= GOAL OF THE EXERCISE =
Reproduce all the data from the line containing "You are a computer-use agent. Viewport: 1456px" down to the line containing "pos(1313,128)", raising every answer coordinate by 47. Leave the pictures out.

= RECORDS SHOWN =
** begin **
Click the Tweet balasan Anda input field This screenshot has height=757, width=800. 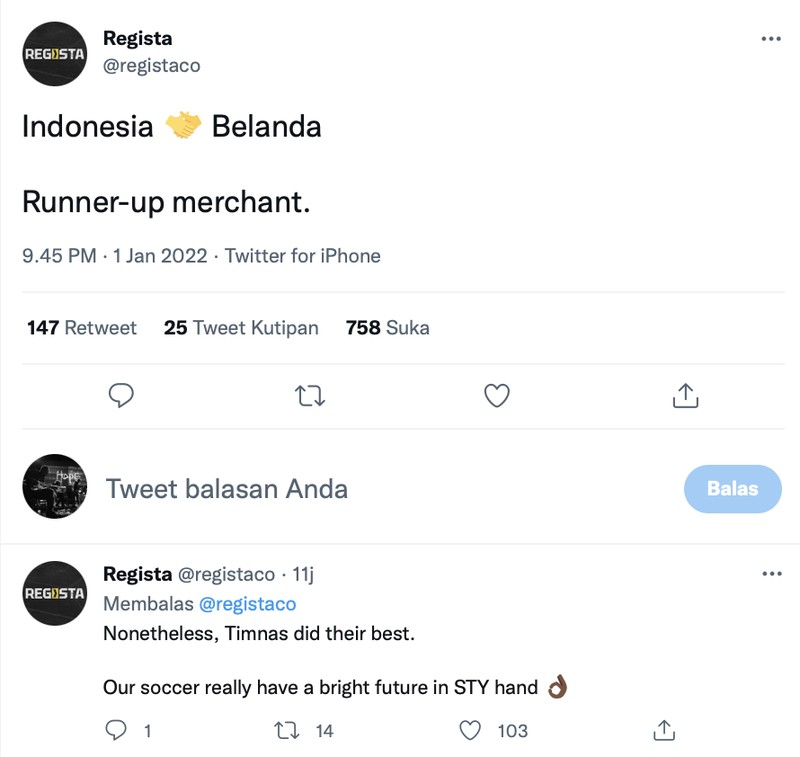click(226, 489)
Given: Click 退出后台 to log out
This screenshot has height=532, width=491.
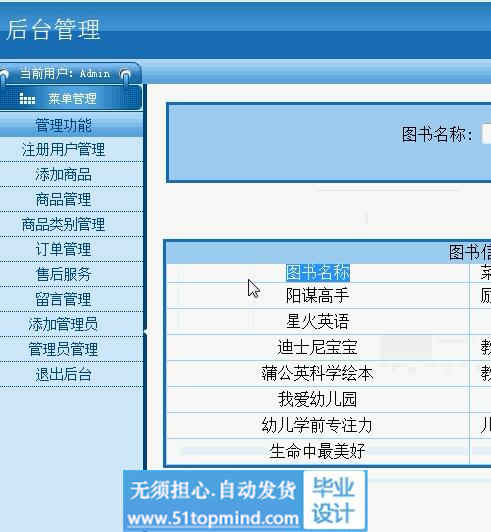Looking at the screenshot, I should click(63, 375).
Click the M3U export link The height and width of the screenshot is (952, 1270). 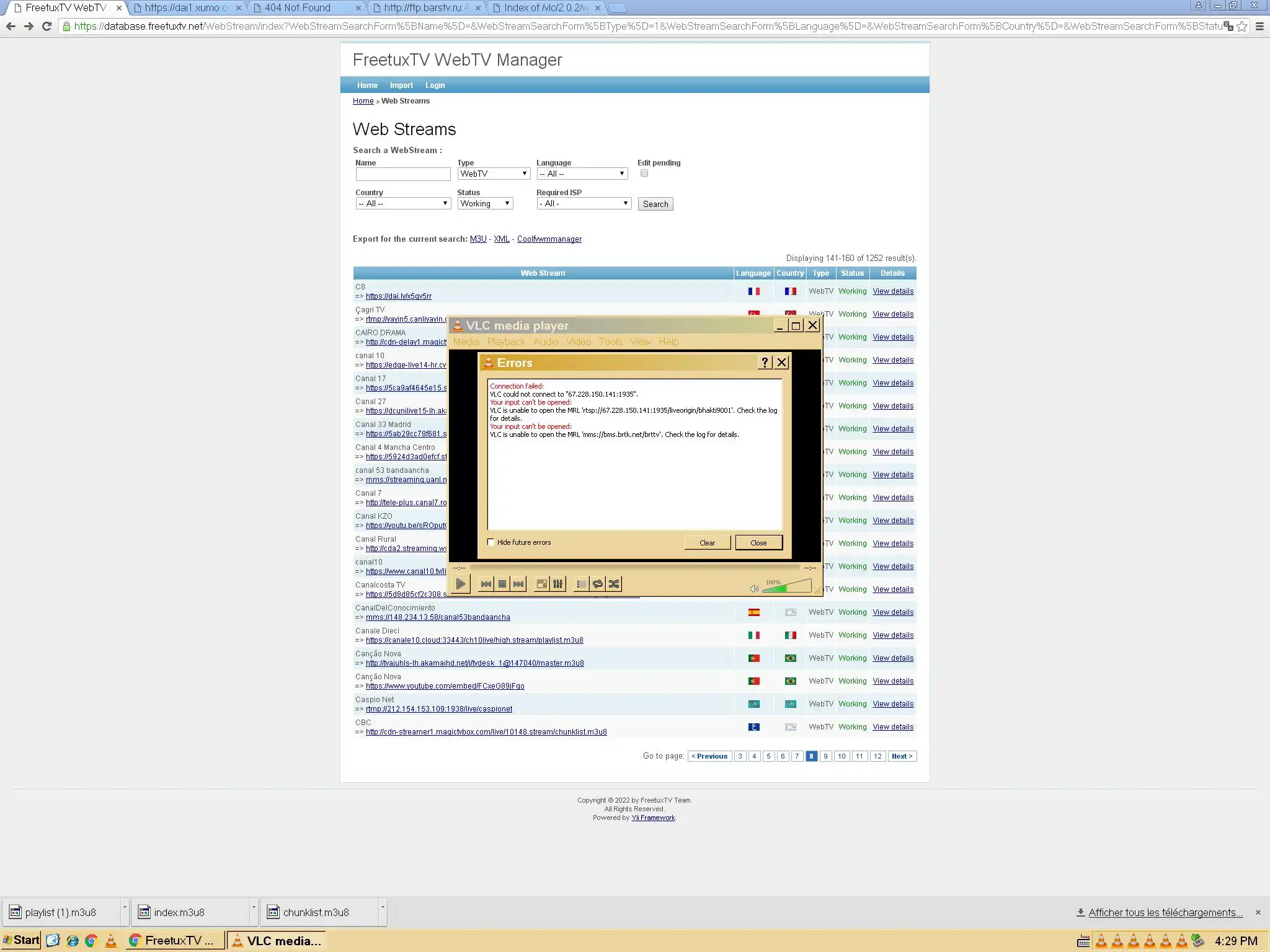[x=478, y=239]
** end **
** begin **
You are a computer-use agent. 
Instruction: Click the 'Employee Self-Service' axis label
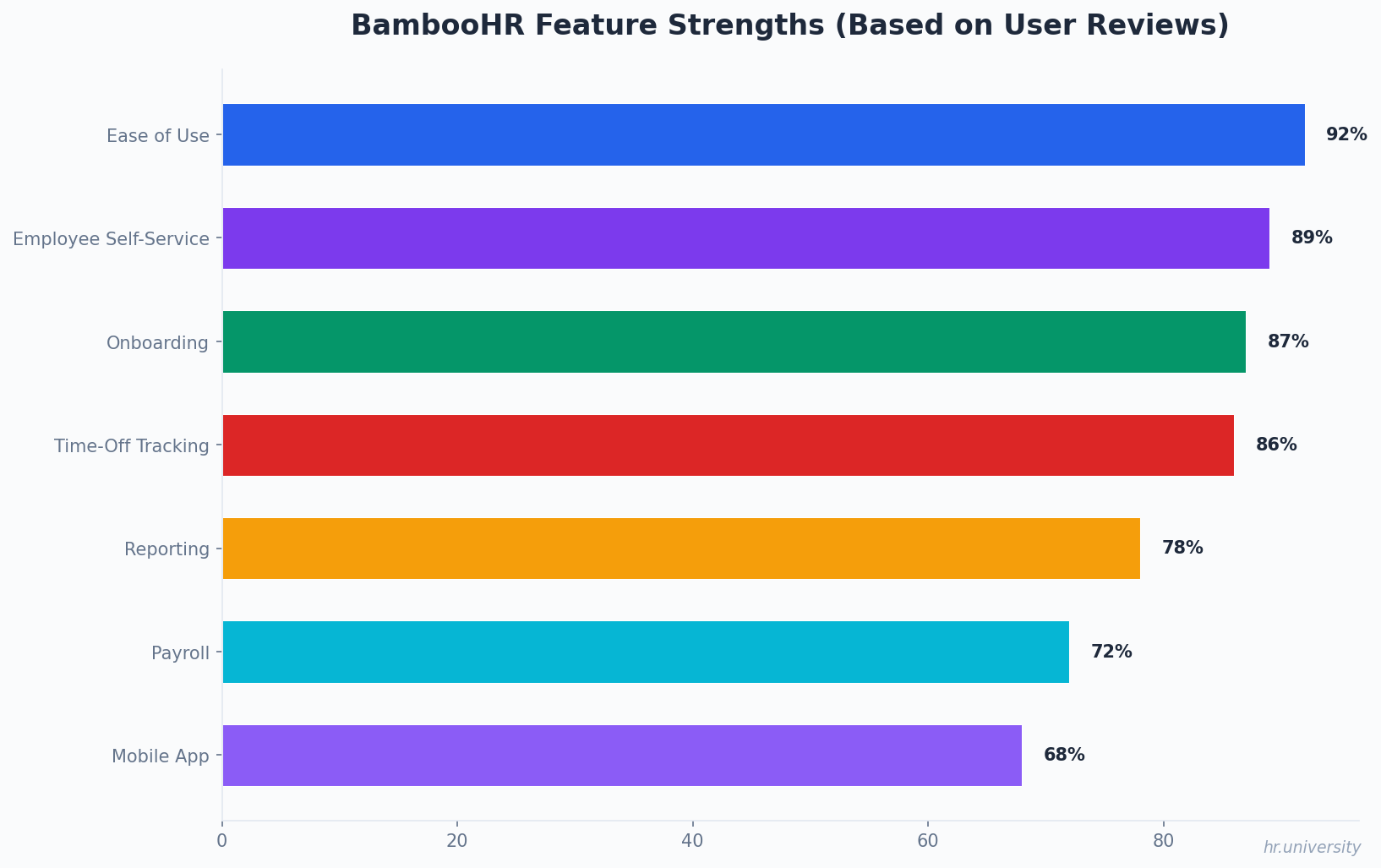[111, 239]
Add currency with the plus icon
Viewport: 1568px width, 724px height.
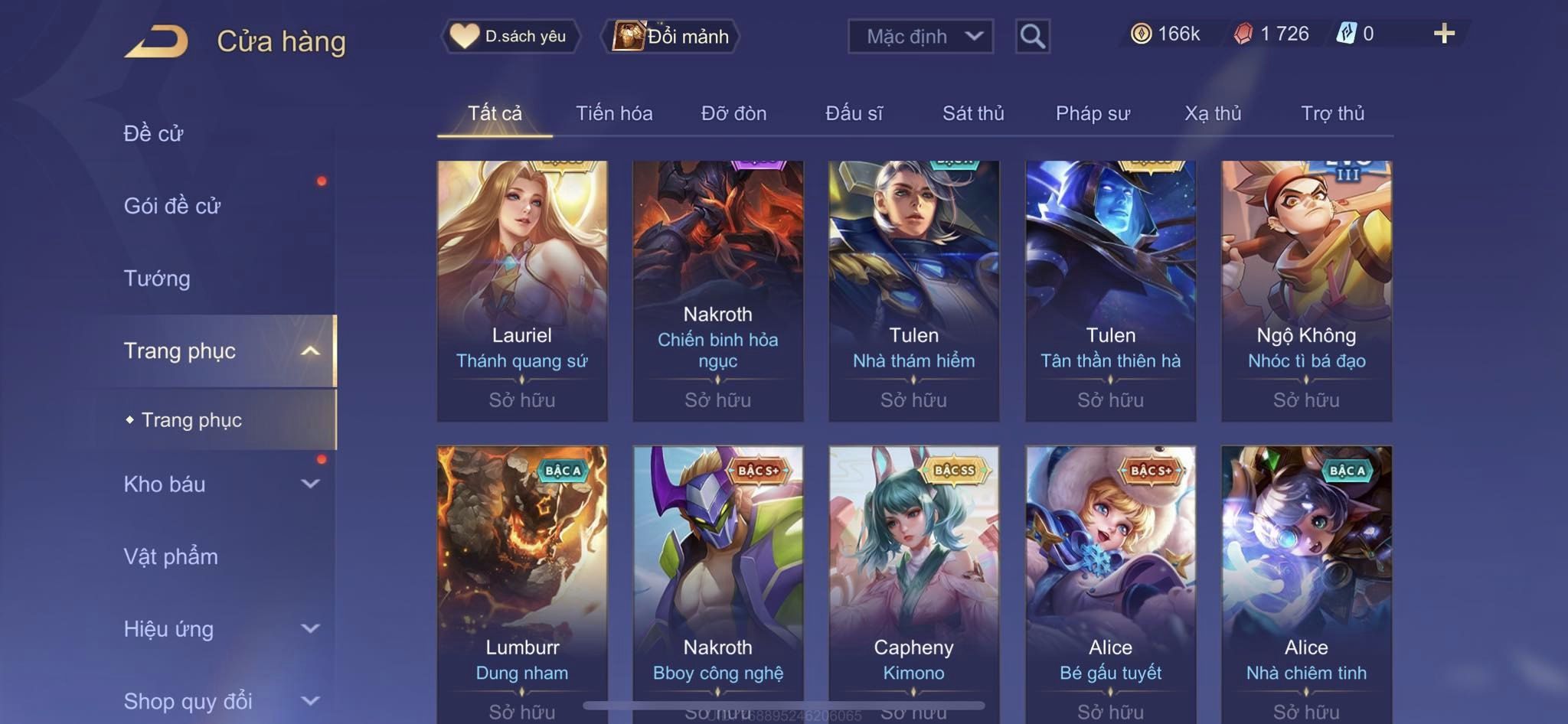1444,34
** end **
** begin **
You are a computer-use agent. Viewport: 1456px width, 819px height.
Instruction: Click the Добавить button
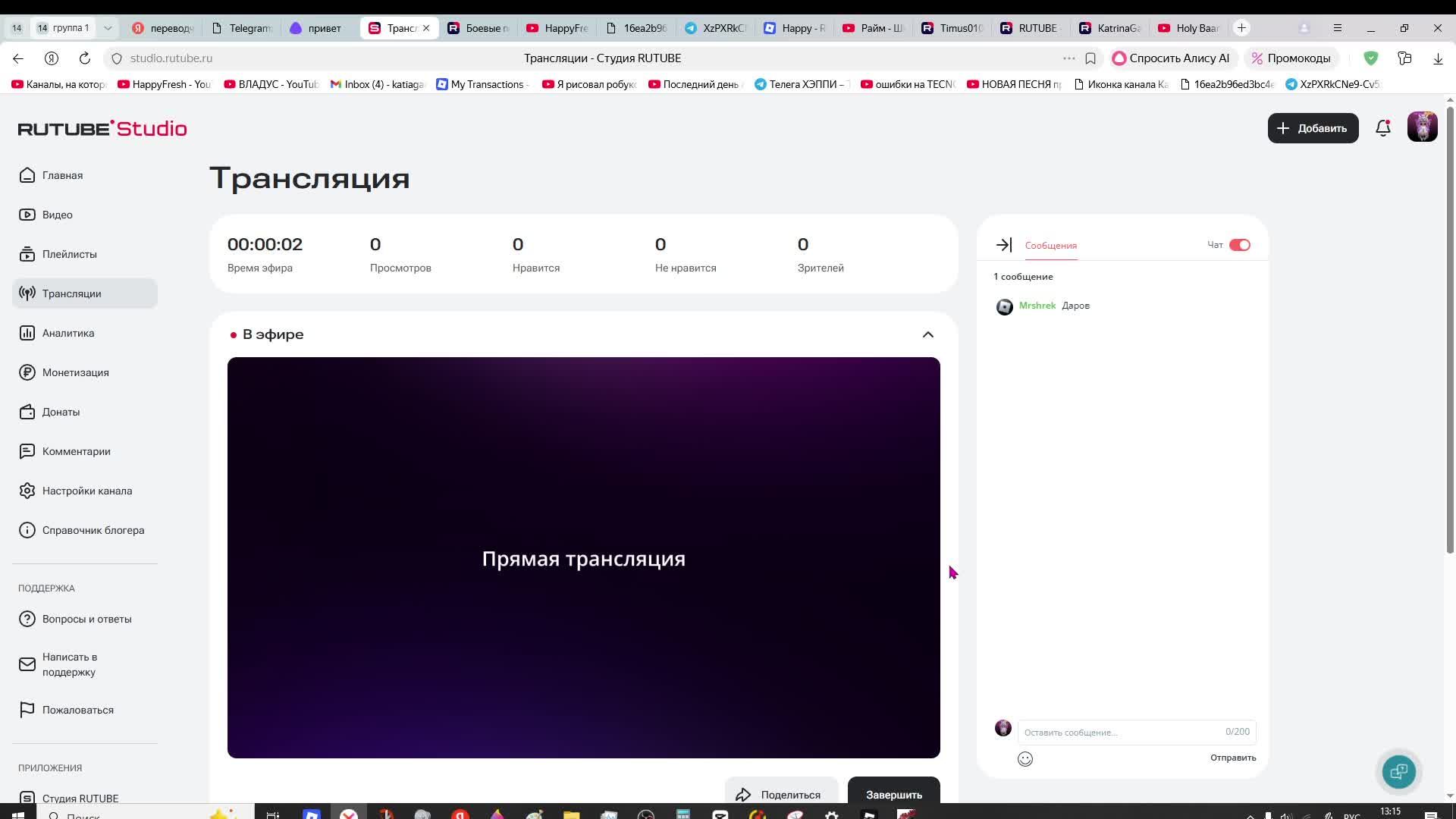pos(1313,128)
** end **
= EXPECTED ANSWER =
You are a computer-use agent. Viewport: 1456px width, 819px height.
Instruction: Click the Добавить button
pos(1360,175)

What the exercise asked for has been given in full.